Enterprise privacy terms

Data Processing Agreement

This page explains the purpose and typical scope of the Zybots Data Processing Agreement for customers who use the platform to process personal data through deployed AI assistants, widgets, APIs, or connected workflows.

Last updated

March 29, 2026

When it matters

When Zybots processes customer-controlled personal data

Roles

Customer is usually controller, Zybots is usually processor

Transfers

Cross-border processing may require SCCs or similar safeguards

Request

DPA requests can be sent to [email protected]

1. What a DPA is

A Data Processing Agreement, often called a DPA or Data Processing Addendum, is the contract that defines how a service provider processes personal data on behalf of its customer.

For a platform like Zybots, a DPA is usually needed whenever a customer uses the service to collect, store, analyze, route, or otherwise process personal data through AI assistants, lead forms, chat conversations, support flows, or API-based operations.

2. When Zybots and the customer need one

A DPA is generally appropriate when the customer decides why personal data is being processed and Zybots provides the infrastructure or product layer that processes that data on the customer's behalf.

In most enterprise deployments, the customer acts as the controller and Zybots acts as the processor. If the customer is itself a processor for another party, Zybots may instead operate as a sub-processor.

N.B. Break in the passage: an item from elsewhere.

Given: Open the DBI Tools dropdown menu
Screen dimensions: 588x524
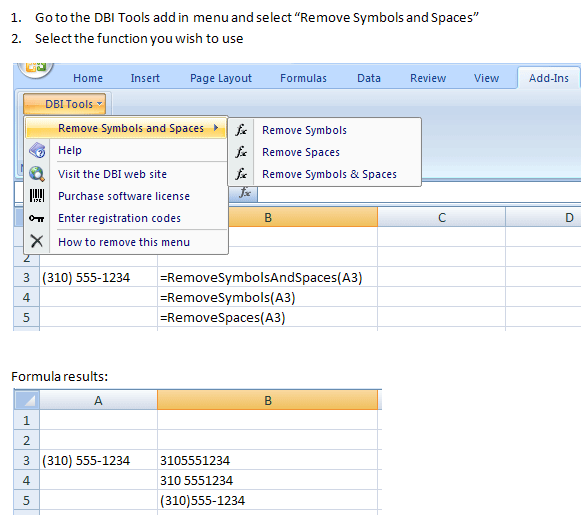Looking at the screenshot, I should point(64,104).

  • Customer-controlled website widgets or embedded assistants
  • Lead capture, support conversations, or analytics involving personal data
  • Knowledge sources, uploads, or integrations that contain personal data
  • Enterprise procurement, security review, or GDPR vendor onboarding

3. Subject matter and scope of processing

The DPA should describe the subject matter, nature, purpose, and duration of the processing, together with the categories of personal data and categories of data subjects that may be involved.

For Zybots, this may include account-level information, workspace contact details, end-user chat messages, technical logs, lead submissions, and customer-provided content used to operate the configured service.

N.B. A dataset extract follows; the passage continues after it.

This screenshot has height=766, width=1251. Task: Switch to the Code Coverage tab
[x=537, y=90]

  • Data subjects may include customer users, employees, contractors, prospects, and end users interacting with assistants.
  • Personal data may include names, emails, IP addresses, device and browser information, message content, and other customer-submitted records.
  • The duration of processing usually follows the service term plus any retention period required for operations, security, or legal compliance.

4. Processing instructions and customer responsibilities

A DPA should make clear that Zybots processes personal data only on documented instructions from the customer, except where applicable law requires otherwise.

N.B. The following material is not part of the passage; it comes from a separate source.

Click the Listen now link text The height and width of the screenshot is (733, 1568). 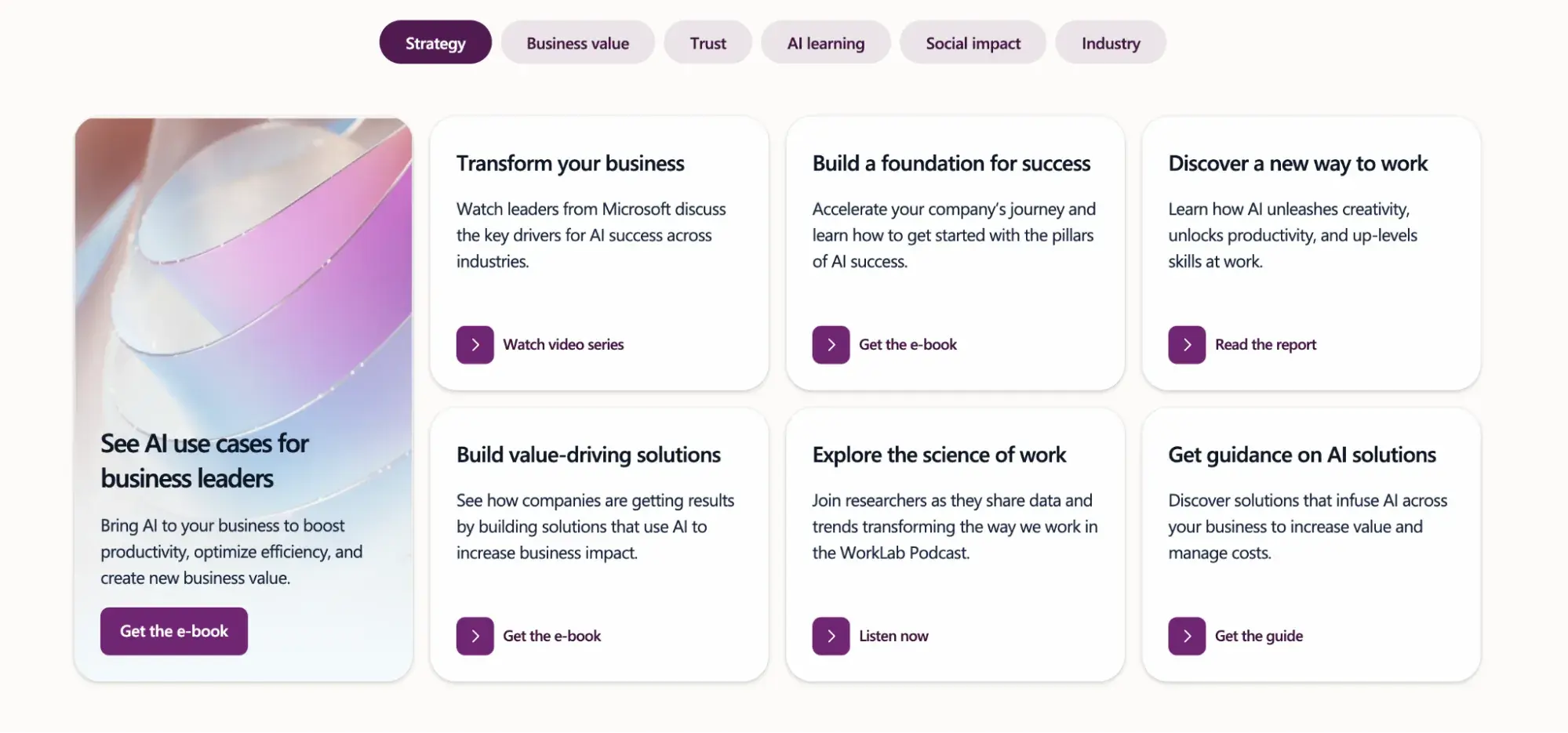893,636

The customer remains responsible for the legality of the data it provides, the lawful basis for the processing, the accuracy of the instructions it gives, and the notices or consents it must provide to end users.

A public DPA page improves transparency, but the operative legal protection usually comes from the signed or accepted DPA tied to the commercial agreement.

5. Sub-processors and onward sharing

Enterprise customers usually expect the DPA to explain that Zybots may use vetted sub-processors for hosting, storage, communications, monitoring, payments, or model execution where required to provide the service.

The DPA should also explain that sub-processors must be bound by comparable confidentiality and data protection obligations, and that customers should receive a way to review or be informed about material sub-processor changes.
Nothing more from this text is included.